Required work.
Give back every entry exactly as it is written, but not the pictures.

Input data.
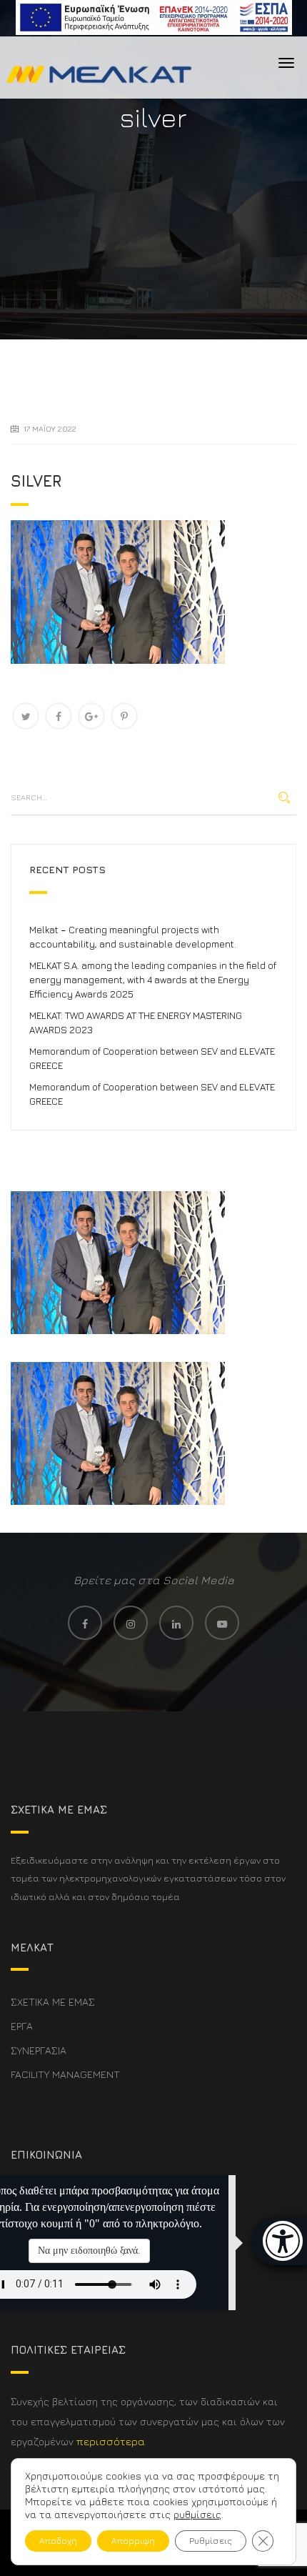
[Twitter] (25, 716)
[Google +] (91, 716)
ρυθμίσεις (197, 2514)
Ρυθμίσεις (210, 2540)
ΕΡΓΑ (22, 2026)
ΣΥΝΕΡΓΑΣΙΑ (38, 2050)
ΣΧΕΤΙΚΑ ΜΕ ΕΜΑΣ (53, 2002)
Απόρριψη (133, 2540)
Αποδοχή (58, 2540)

Task output.
[Twitter] (25, 716)
[Google +] (91, 716)
ρυθμίσεις (197, 2514)
Ρυθμίσεις (210, 2540)
ΕΡΓΑ (22, 2026)
ΣΥΝΕΡΓΑΣΙΑ (38, 2050)
ΣΧΕΤΙΚΑ ΜΕ ΕΜΑΣ (53, 2002)
Απόρριψη (133, 2540)
Αποδοχή (58, 2540)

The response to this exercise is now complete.